Данный отрывок:
□ □ □ □
Труднее было с Жадовым. Мейерхольду было важно показать в нем героя Островского и современного человека в одном лице — человека из зрительного зала. Это при возобновлении гораздо больше удалось Т. Соловьеву, чем молодому А. Горскому.
Бабанова с симпатией относилась к своему партнеру и чувствовала себя по отношению к нему взрослой и опытной — это она-то, двадцатитрехлетняя исполнительница глупенькой Полиньки Кукушкиной! Репетиции монолога Жадова, блестяще мизансценированного Мейерхольдом, на всю жизнь остались для нее едва ли не самыми светлыми часами.
Забыв о себе, она всем своим существом, человеческим и артистическим, впитывала уроки Мастера.
Полиньку, как и Стеллу, Мейерхольд предоставил ее таланту, подбрасывая какой-нибудь милый, дурашливый пустячок: пусть, например, Полина играет с Жадовым в ладушки. Он дал ей в руки зонтик для «игры с предметом» и использовал ее небольшой, но чистый голос для пения «Матушки-голубушки», остальном, как всегда, просто руководил рисунком движений.
□ □ □ □
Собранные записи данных
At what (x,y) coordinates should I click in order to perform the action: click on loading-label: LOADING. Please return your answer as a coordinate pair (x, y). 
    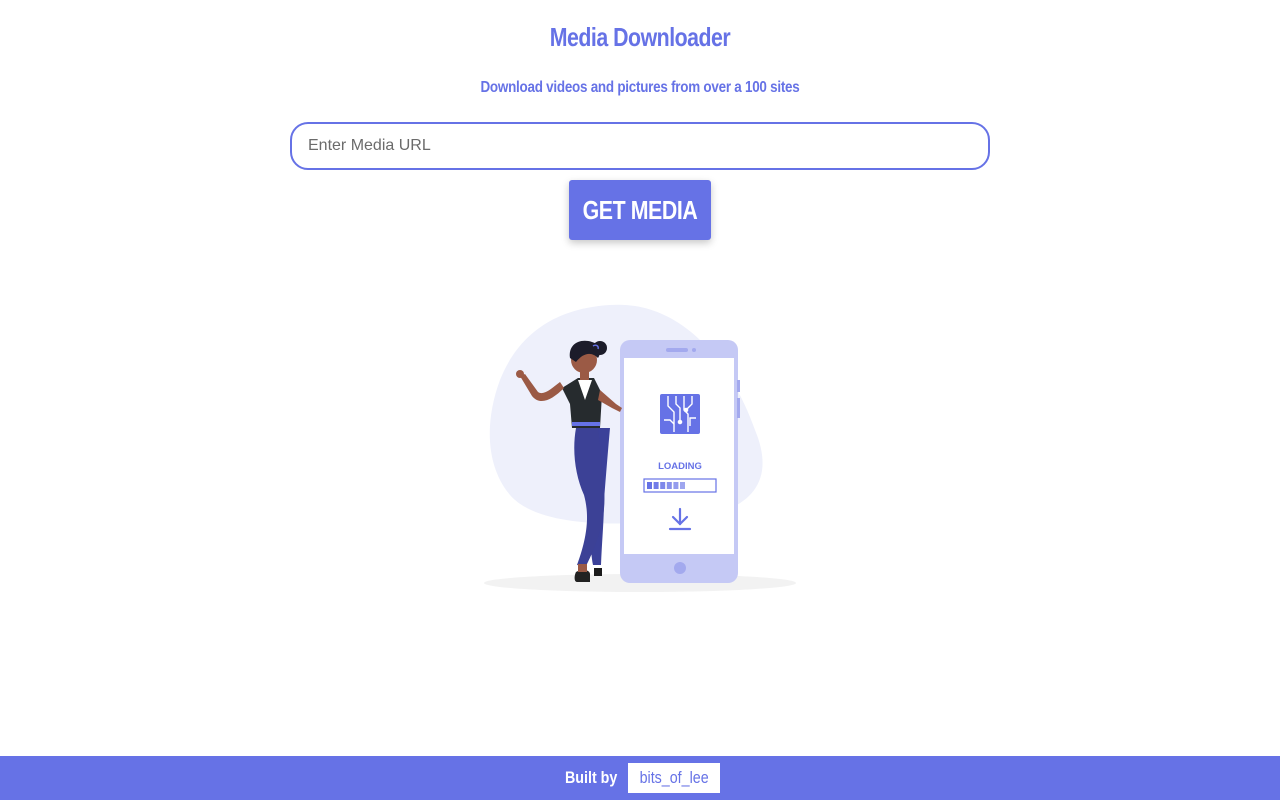
    Looking at the image, I should click on (680, 466). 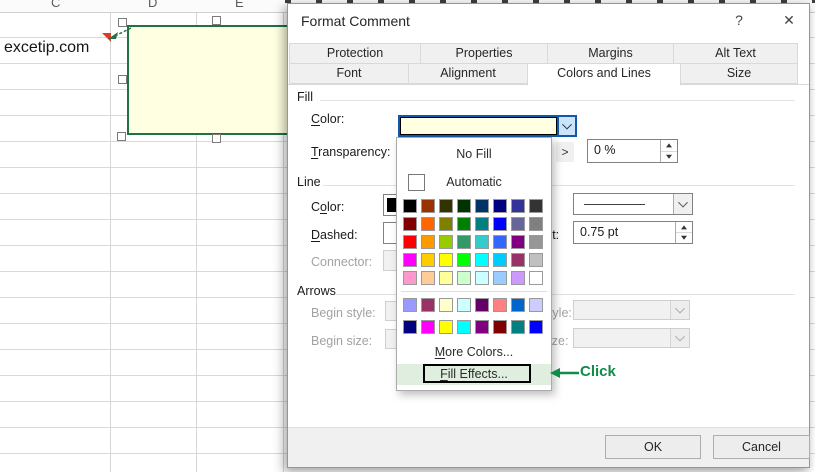 I want to click on tab-alignment: Alignment, so click(x=468, y=74).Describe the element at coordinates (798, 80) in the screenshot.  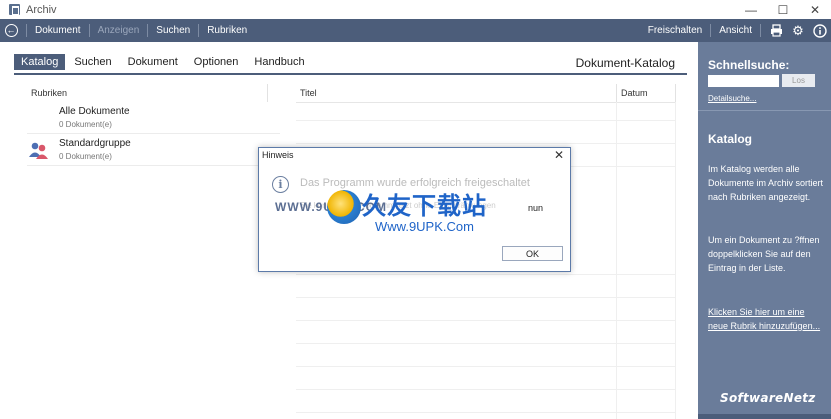
I see `quick-search-button: Los` at that location.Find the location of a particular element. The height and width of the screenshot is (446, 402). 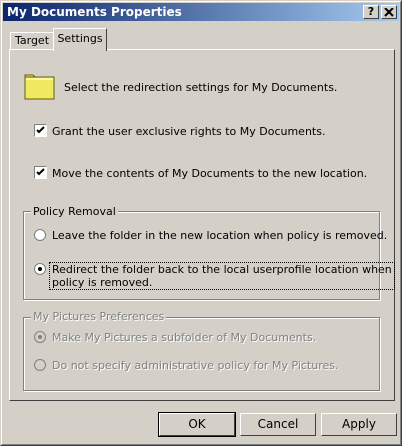

grant-rights-checkbox is located at coordinates (40, 130).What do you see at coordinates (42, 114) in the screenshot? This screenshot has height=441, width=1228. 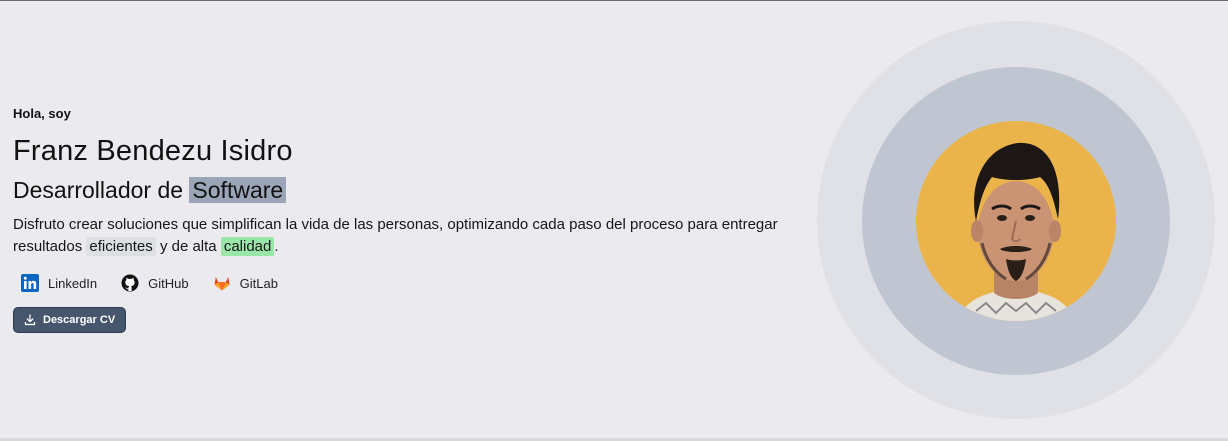 I see `greeting: Hola, soy` at bounding box center [42, 114].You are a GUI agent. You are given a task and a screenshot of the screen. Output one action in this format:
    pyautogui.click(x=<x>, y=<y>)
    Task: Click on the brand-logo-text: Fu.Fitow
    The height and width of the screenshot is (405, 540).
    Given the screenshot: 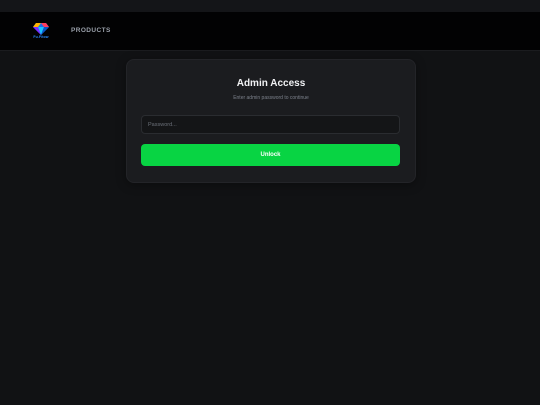 What is the action you would take?
    pyautogui.click(x=41, y=37)
    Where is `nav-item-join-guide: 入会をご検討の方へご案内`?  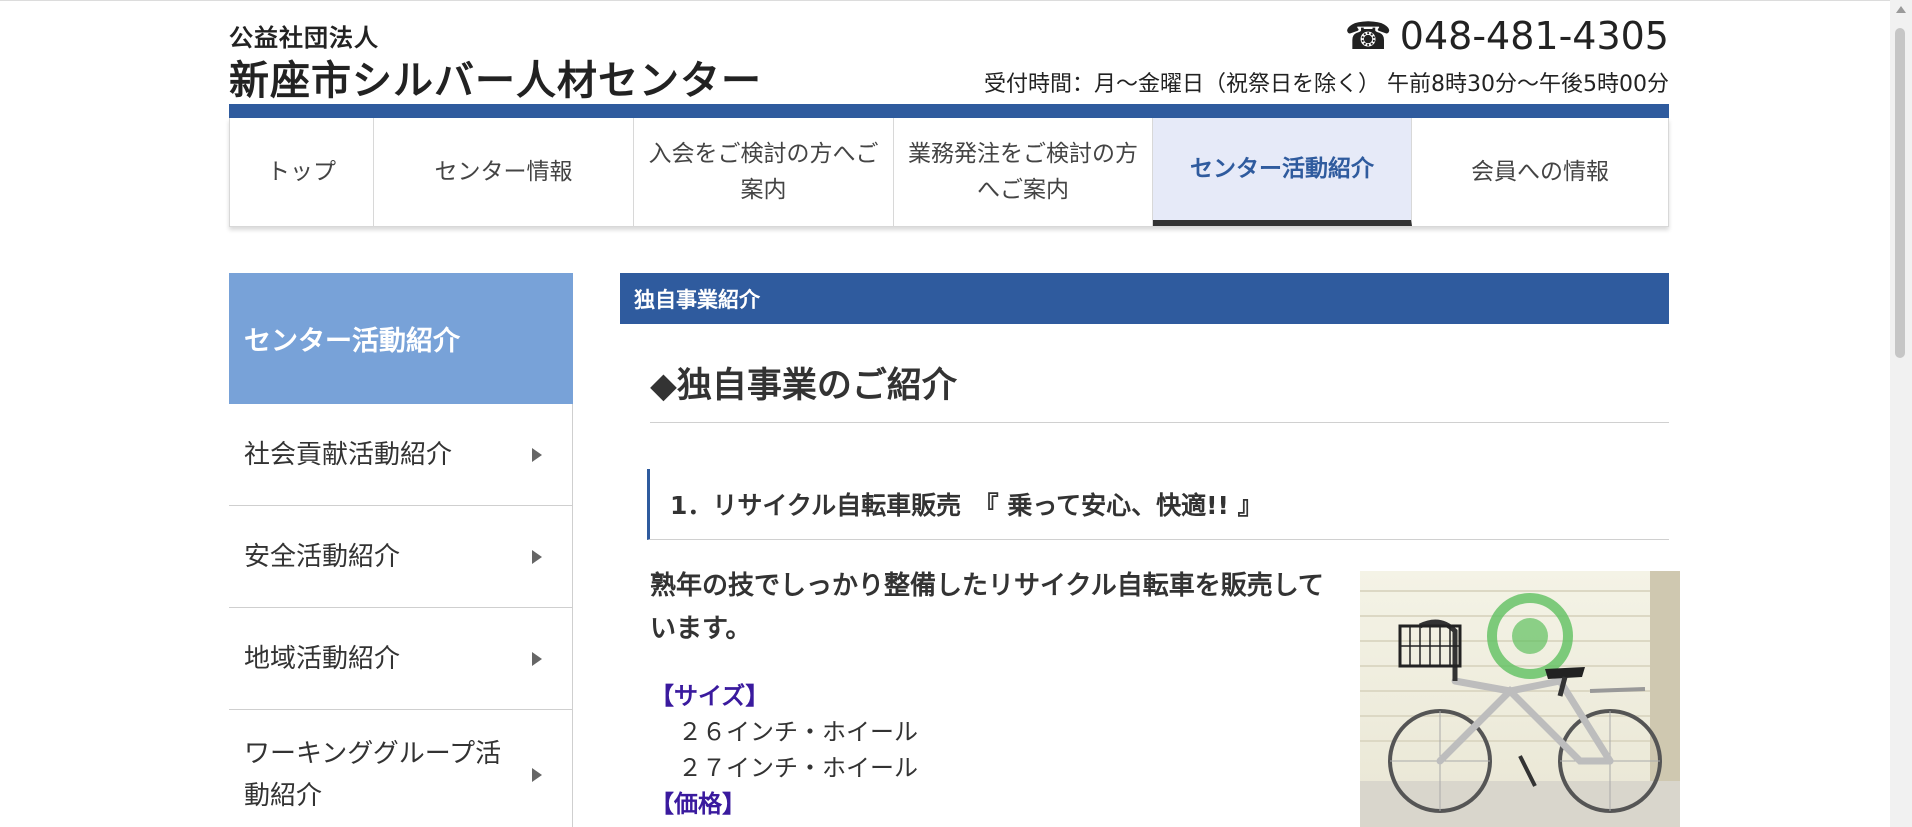
nav-item-join-guide: 入会をご検討の方へご案内 is located at coordinates (764, 172).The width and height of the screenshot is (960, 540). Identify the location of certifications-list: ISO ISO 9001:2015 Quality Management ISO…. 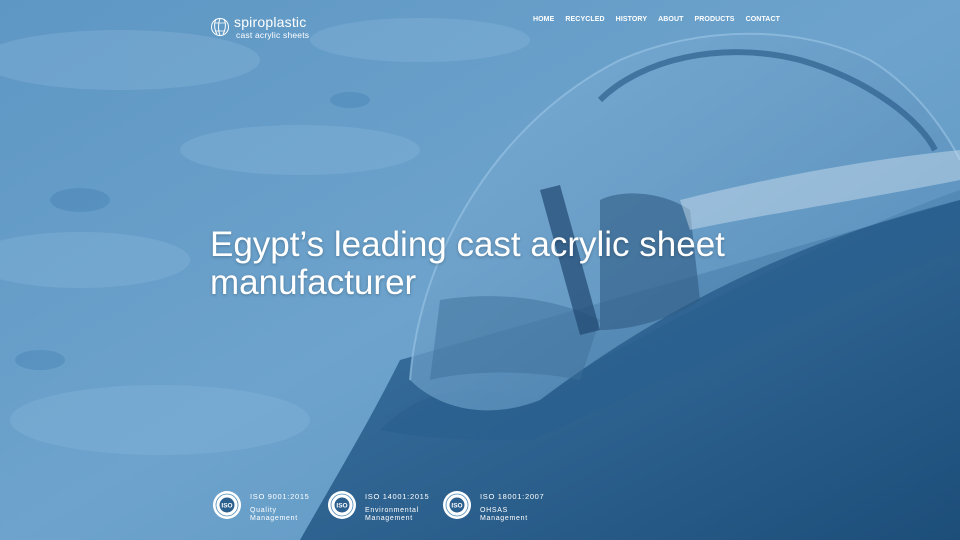
(384, 506).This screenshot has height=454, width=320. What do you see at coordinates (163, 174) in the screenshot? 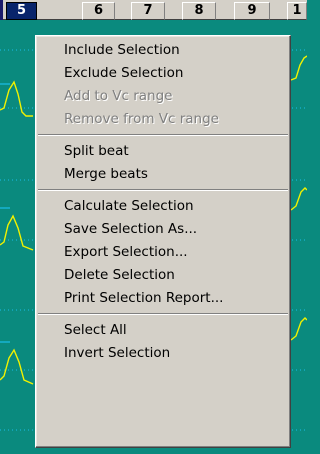
I see `menu-item-merge-beats: Merge beats` at bounding box center [163, 174].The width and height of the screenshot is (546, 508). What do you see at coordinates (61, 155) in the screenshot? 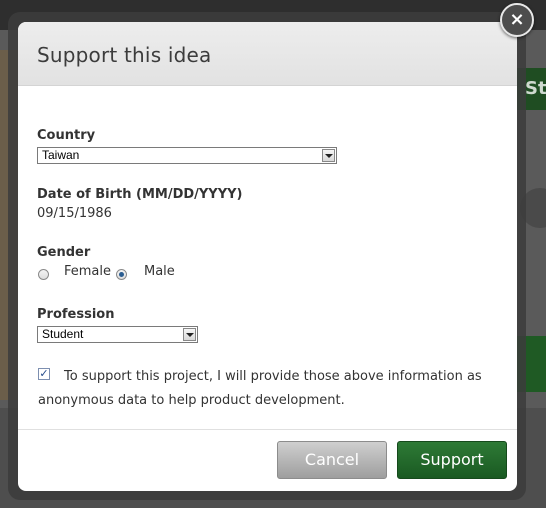
I see `country-selected-value: Taiwan` at bounding box center [61, 155].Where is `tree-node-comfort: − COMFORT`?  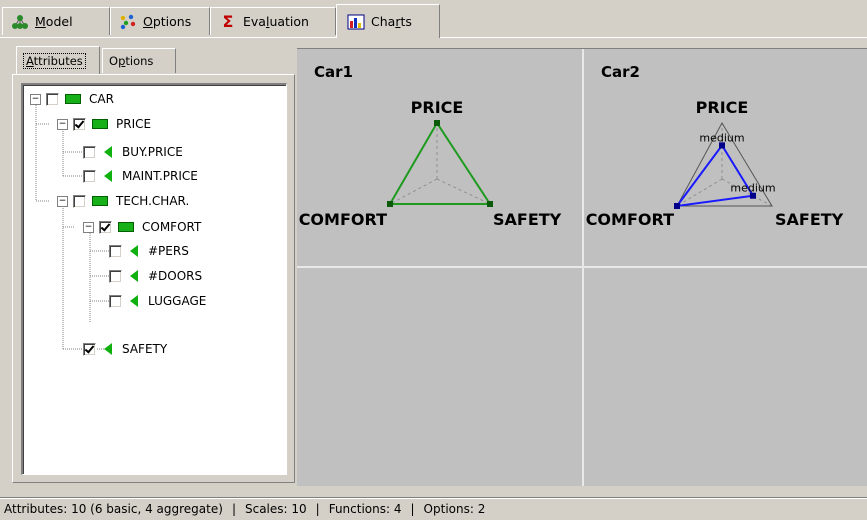
tree-node-comfort: − COMFORT is located at coordinates (142, 227). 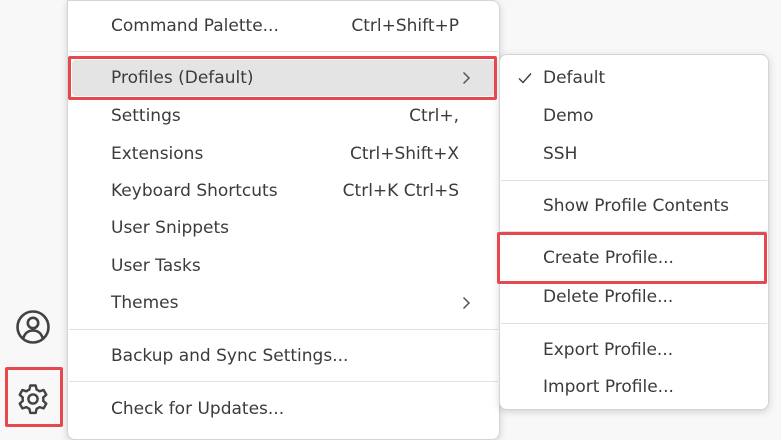 What do you see at coordinates (574, 78) in the screenshot?
I see `profile-item-label: Default` at bounding box center [574, 78].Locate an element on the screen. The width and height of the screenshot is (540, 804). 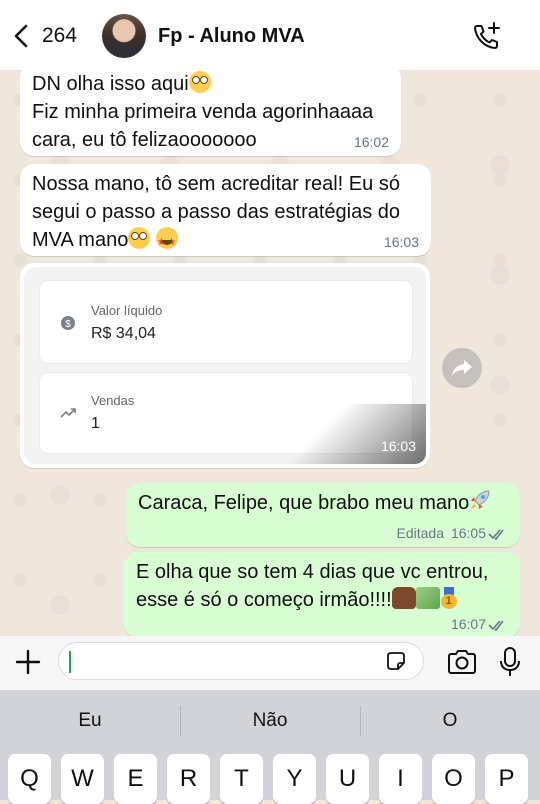
avatar is located at coordinates (124, 36).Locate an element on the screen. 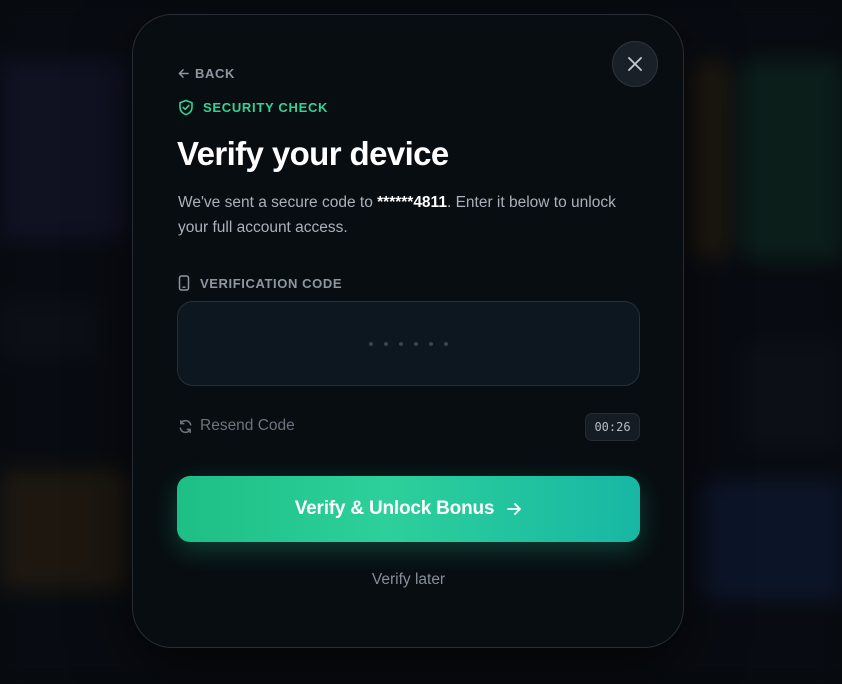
□ □ □ □
Задание: Кому, судя по отрывку о Бабановой и Мейерхольде, при возобновлении спектакля лучше удалось сыграть Жадова?

Место для ответа: Т. Соловьеву.